Nwora missed all four of his 3-point attempts, capped off by a desperation heave that didn’t hit anything with the clock winding down.

Give credit to Jose Alvarado, who not only led Georgia Tech with 18 points but did a stellar defensive job on Nwora.

“I knew coming in that I was going to be guarding a big-time player,” Alvarado said. “I just gave it all I’ve got on defense.:”

With the outcome still in doubt, it was Moses Wright who came through at both ends of the court.

Trailing 53-51 with under 2 minutes to go, the Cardinals took off on a two-on-one fast break that seemed certain to produce the tying basket. David Johnson went up for the apparent lay-in, but Wright came out of nowhere to block the shot.

Louisville forward Dwayne Sutton (24) is fouled by Georgia Tech forward Moses Wright (5) during the second half of an NCAA college basketball game in Atlanta, Wednesday, Feb. 12, 2020. (AP Photo/Todd Kirkland)

The officials did a lengthy video review to make sure it wasn’t goaltending, finally awarding the ball to the Yellow Jackets.

At the offensive end, Wright got the ball near the foul line, drove for the hoop and dropped one in to extend Georgia Tech’s lead with 55-51 with just over a minute left. He finished with 12 points.

“To make those two plays in that sequence, that was the game,” Georgia Tech coach Josh Pastner said.

Louisville had one more chance to force overtime, but Lamarr Kimble stumbled driving into the lane, losing the ball for the last of the Cardinals’ 16 turnovers.

Georgia Tech jumped all over the Cardinals right from the opening tip, racing to a 12-2 lead that prompted Mack to call a timeout just 3 1/2 minutes into the game.

Working the ball crisply inside and out, the Yellow Jackets made five of their first seven shots, including a couple of 3-pointers by Alvarado.

Louisville endured a scoreless drought of 4:23 before finally knocking down a free throw to halt Georgia Tech’s run.

Mack showed his disgust by yanking Nwora out of the game before the first timeout.

The five Louisville starters totaled just 18 points. The reserves, led by Johnson and Malik Williams with 16 points apiece, combined for 40 points.

“The starters really weren’t ready to play,” Mack said. “I probably should have played the reserves more.”

Georgia Tech lost the first meeting between the teams on Jan. 22, squandering an 11-point lead early in the second half to lose 68-64.

This time, the Yellow Jackets made it stand up.


Wright missed most of practice the previous day to take care of a classroom project.

When he finally arrived at the gym, Pastner put him through a grueling individual workout.

“I told him, ‘Hey, this is what you need. There’s going to be a possession tomorrow that determines us winning and losing,’” Pastner said.

He was right.

Georgia Tech forward James Banks III (1) reacts during the first half of an NCAA college basketball game against Louisville in Atlanta, Wednesday, Feb. 12, 2020. (AP Photo/Todd Kirkland)

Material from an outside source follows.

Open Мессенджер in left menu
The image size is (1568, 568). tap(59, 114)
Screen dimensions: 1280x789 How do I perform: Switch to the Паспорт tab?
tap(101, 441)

Louisville: The Cardinals hardly looked like the No. 5 team in the country, taking their first loss since a 78-65 setback to Florida State on Jan. 4. While Mack conceded that he’s looking for improvement at the defensive end and fewer turnovers, he hardly think thinks one loss overshadows all the good things his team has done this season.

“To sit up here after 21 wins and say this is a huge issue, I’d be lying,” the coach said. “The guys have for the most part, while not perfect, answered the bell and answered the challenge.”

Georgia Tech: The Yellow Jackets finally won a close game. Six of their eight ACC losses had been by less than 10 points.

“We’re right at that doorstep,” Pastner said. “The next phase to move the needle in the program is to get through that door. That’s the hardest part. To get through the door, you’ve got to win these type of games.”


Louisville: Travel to Clemson for a rematch against the Tigers on Saturday. The Cardinals won the first meeting 80-62 on Jan. 25.

Georgia Tech: Have a week off before heading to Wake Forest next Wednesday.